The sprouting of the urban agriculture movement in Fenway
The Fenway Victory Gardens are the nation’s only remaining, continuously operating WWII Victory Gardens. Located in Boston, Massachusetts. See history of Fenway Gardens here.
“More and more people are coming to the conclusion that while urban agriculture can support a series of cottage industries, it’s less likely to become a major economic driver.”
By Emily Files
December 14, 2012
On a cloudless mid-November day in one of 500 plots in the Fenway Victory Gardens, Mark Slater maneuvered through his Texan curry plant, perfect-for-mojitos mint, horseradish, chive and tomatoes.
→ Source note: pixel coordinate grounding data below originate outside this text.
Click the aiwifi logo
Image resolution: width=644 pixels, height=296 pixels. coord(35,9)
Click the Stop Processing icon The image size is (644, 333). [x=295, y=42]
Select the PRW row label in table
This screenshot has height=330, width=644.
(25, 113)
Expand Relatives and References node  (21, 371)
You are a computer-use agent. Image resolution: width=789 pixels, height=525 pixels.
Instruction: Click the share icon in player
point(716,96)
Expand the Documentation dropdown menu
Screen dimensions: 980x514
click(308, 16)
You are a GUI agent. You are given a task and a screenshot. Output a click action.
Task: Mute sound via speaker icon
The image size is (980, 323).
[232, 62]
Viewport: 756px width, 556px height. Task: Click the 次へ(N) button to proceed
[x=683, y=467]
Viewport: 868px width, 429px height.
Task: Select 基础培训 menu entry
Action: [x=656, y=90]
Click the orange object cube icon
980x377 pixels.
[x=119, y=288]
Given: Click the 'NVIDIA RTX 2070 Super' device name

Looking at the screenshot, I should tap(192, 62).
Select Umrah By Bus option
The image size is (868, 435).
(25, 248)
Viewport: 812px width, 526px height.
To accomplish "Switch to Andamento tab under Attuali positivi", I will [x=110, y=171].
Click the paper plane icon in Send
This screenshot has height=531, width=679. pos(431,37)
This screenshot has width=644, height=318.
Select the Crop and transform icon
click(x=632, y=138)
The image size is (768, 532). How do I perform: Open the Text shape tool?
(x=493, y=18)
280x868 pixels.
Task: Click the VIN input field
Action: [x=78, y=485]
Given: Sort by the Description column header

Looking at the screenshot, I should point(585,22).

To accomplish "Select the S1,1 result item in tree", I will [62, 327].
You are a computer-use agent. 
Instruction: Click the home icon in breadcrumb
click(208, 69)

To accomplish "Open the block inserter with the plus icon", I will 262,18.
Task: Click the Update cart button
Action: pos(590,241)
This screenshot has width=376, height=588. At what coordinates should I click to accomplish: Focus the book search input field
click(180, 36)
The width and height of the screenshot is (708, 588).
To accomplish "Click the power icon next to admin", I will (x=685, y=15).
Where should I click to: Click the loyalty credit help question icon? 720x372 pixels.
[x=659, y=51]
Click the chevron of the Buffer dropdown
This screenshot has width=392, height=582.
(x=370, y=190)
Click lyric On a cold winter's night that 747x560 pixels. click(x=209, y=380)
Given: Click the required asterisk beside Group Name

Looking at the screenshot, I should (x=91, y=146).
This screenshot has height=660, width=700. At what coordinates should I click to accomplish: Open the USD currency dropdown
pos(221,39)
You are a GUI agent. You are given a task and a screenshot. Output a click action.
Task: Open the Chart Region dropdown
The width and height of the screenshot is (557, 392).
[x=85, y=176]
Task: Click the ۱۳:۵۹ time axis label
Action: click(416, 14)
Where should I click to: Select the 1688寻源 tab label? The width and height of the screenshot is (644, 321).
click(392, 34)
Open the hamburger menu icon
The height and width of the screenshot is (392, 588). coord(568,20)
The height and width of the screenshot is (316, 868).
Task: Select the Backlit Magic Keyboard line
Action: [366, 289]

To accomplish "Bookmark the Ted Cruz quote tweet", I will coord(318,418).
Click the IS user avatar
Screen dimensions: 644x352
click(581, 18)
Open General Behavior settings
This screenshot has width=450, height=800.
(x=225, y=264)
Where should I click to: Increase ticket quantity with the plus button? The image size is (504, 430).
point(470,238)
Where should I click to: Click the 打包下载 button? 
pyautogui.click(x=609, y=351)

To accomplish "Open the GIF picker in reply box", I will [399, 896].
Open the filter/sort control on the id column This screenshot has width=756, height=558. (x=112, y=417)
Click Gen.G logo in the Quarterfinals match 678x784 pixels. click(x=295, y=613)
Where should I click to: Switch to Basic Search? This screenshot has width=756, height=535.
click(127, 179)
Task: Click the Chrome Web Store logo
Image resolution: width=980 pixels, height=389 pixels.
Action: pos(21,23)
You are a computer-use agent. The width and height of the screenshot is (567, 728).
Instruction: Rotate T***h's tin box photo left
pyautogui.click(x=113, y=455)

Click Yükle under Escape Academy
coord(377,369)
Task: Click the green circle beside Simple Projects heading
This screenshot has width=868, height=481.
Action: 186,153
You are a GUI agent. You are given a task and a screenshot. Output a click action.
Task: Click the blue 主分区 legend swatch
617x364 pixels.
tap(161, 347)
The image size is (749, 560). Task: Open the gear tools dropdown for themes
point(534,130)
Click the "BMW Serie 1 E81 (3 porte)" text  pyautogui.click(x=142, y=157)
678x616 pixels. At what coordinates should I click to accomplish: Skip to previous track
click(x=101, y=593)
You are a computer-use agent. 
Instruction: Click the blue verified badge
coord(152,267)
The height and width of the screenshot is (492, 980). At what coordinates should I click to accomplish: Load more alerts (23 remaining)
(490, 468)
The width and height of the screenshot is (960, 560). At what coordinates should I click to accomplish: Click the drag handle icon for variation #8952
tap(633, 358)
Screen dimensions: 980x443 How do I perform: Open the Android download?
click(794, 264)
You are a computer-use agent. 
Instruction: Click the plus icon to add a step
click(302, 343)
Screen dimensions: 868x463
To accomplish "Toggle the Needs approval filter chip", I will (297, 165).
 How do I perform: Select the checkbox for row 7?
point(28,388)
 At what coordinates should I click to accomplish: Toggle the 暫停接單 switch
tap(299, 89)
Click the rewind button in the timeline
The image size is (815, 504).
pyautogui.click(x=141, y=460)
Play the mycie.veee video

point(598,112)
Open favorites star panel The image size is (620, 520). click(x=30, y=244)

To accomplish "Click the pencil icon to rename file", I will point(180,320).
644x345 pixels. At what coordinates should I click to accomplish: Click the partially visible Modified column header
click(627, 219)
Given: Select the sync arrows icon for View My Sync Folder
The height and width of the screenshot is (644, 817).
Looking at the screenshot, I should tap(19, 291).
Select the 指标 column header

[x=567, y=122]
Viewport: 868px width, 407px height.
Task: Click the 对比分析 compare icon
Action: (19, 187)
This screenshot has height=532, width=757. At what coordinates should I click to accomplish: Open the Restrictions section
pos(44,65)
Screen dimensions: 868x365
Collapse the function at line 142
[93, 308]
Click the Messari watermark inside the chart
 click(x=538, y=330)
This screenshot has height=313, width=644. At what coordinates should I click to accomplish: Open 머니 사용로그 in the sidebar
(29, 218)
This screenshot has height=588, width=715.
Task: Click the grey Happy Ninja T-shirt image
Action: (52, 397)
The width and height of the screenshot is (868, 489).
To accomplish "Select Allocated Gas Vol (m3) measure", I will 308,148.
Slater has been gardening in the park for four years, roughly every other week from March through November.
“I think it’s important, no matter where you live today,” said Slater, a freelance illustrator, ?to not disassociate yourself from the earth.” The Fenway Victory Gardens, set up during World War II, afford many this opportunity, at a plot rent of $30 per year.
While community gardening of this nature is nothing new, recent years have shown a burgeoning interest in urban agriculture. Non-profits are teaching gardening methods to inner-city youth, governments are passing related ordinances, and “locavores” are on the rise. While the movement has its zealous supporters, others question its practicality and supposed merits.
Slater represents many who garden for fun, perhaps bringing the fruits (or vegetables) of their labor home for dinner, but others want to do it for profit. Yet public policy is not on par with them.
“As it stands, many urban agriculture activities are forbidden use in the Boston zoning code because they are not overtly listed in the land use table,” said Marie Mercurio, senior planner for the Boston Redevelopment Authority (BRA). “If the use is not in the land use table, then it’s implicitly forbidden.”